Briefcase Study: Plan like you will live forever, live like you will die tomorrow

In Articles, Articles: Kansas City Office, Articles: Salt Lake City Office, Briefcase Studies, SLC Winter 2024, Winter 2024 by Scott Dougan

Plan like you will live forever, live like you will die tomorrow.

Retirement planning is one of the great balancing acts: you suspect you’re not going to live forever, but what if you do? And maybe forever isn’t really forever, but what if it’s to 112 years old? Are you ready for that, at least financially?

It turns out that there are believed to be between 300 and 450 people worldwide who are 110 or older right now. I share this to point out that while it’s rare, it’s definitely a number of people greater than zero. This begs the question then, “What would my financial planning look like if I was to plan to live forever?”

Before we set out to answer this question of extreme longevity, let’s consider the other side of this equation. What if you knew you were going to die tomorrow? It’s grim, but it’s a worthy exercise, nonetheless. How would you approach life if you knew your time was almost up? At the risk of sounding presumptuous, I’d wager that most of your thoughts would be anything but financial matters. Or maybe they’re precisely that; you may wish to have your affairs in order so you’re not leaving a mess behind. In fact, a lot of people who’ve had health scares have admitted to having financial concerns immediately enter their mind.

Whether you plan to live a very long time, or plan as if your remaining time is short, having a strategy for the handling of your financial assets and the financial needs of those whom you care about may be one of the highest priorities. So, have you considered this balancing act, and do you feel that you’ve taken the time to address the financial considerations either way?

Depending on which direction you choose to consider, here are some thoughts to ponder:

If I’m going to live forever, have I…

• Saved enough and invested it in such a way that I have a consistent and secure income to meet my normal expenses for the rest of my life?

• Considered the effects of inflation on the things I buy now and may buy in the future?

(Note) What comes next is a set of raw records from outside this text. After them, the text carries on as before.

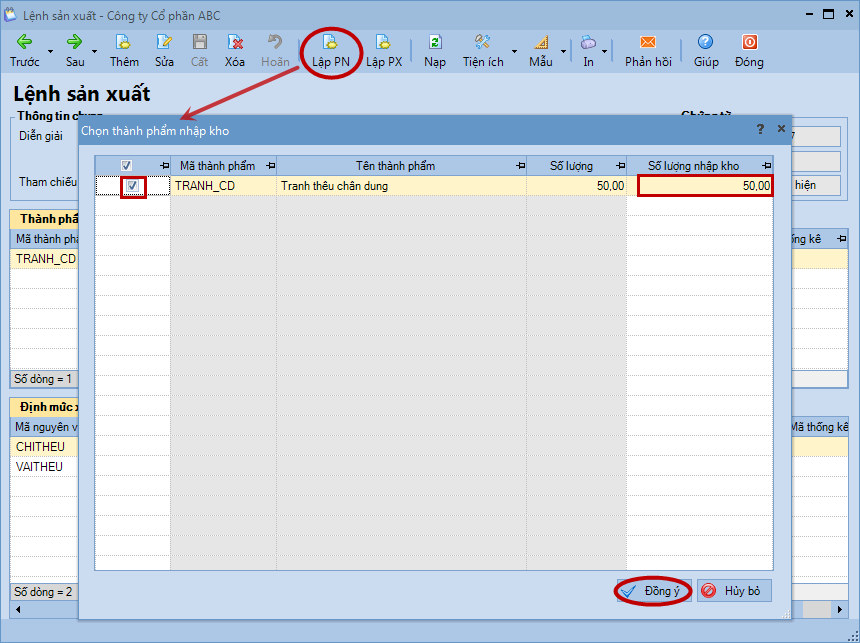860x643 pixels.
Task: Click the Lập PX toolbar icon
Action: click(383, 43)
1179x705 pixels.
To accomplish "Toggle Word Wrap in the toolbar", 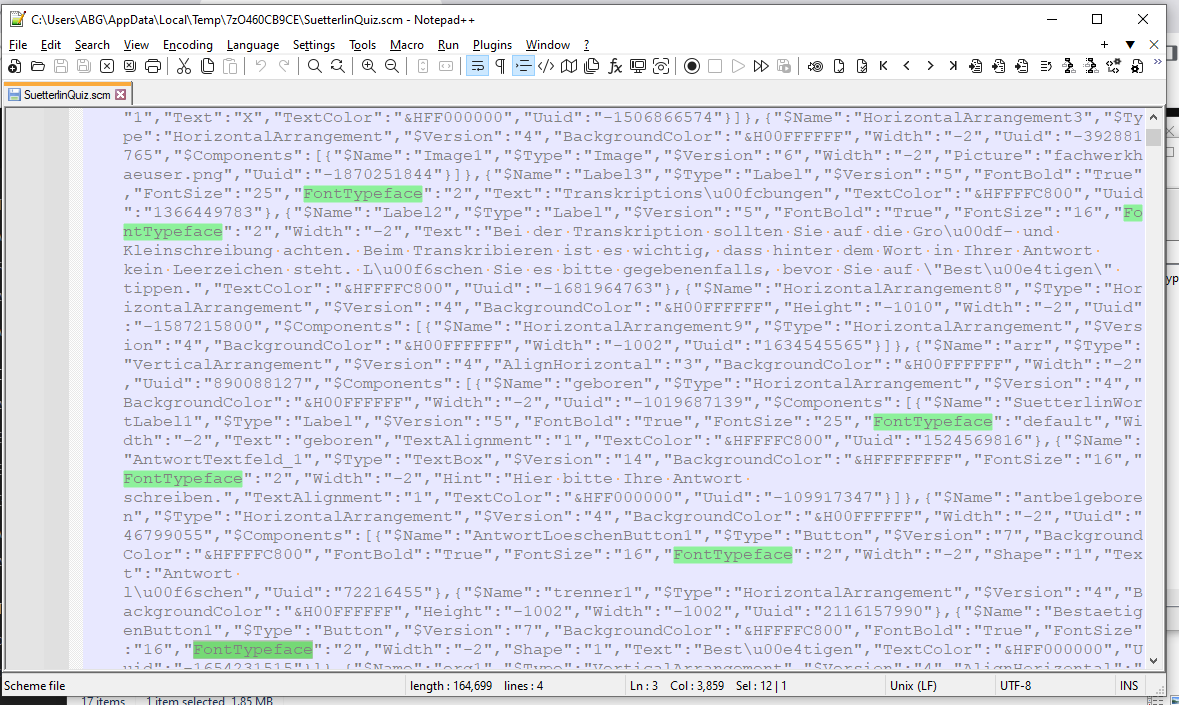I will tap(477, 66).
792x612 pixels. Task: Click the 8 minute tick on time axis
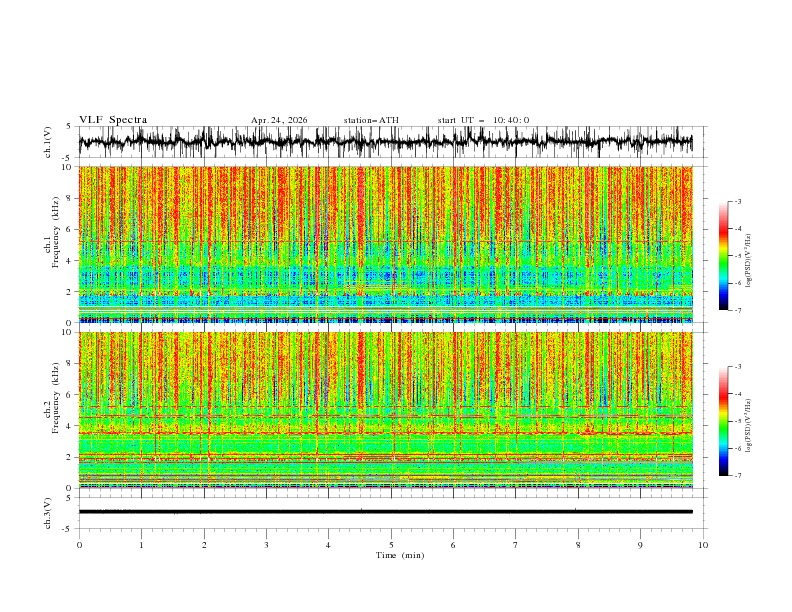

• Made a plan for my care should I need medical assistance or move to a nursing facility?

• Set aside money to have some fun while still able, maybe bucket list vacations or new hobbies that pique my curiosity?

• Shared with my family my lifestyle and care wishes if I’m not cognitively able to make sound decisions later on?

• Put together legal documents to ensure my wishes are carried out and my assets are protected?

If I’m going to die tomorrow, have I…

• Restored any strained relationships that are meaningful to me?

• Put together legal documents to ensure my wishes are carried out and my assets are protected?

• Opened that special occasion bottle of wine and had my favorite meal, with dessert?

While this balancing act can lead to some grim discussions and decisions, the result of either path can lead to the same question: have we taken the time to prioritize our needs and wants in such a way that we’re free to enjoy the time we have left, whether that’s 60 years or 24 hours? Either outcome shares the need for some thoughtful planning, so we hope you’ve taken the time to consider this. If you’re not sure if you’ve fully addressed your needs in either scenario, please reach out to us to talk further.

Planning like you will live forever, and living like you will die tomorrow sounds like solid life advice. We hope you’ll consider how this should drive your financial decisions, and also encourage you to get dessert with your next meal.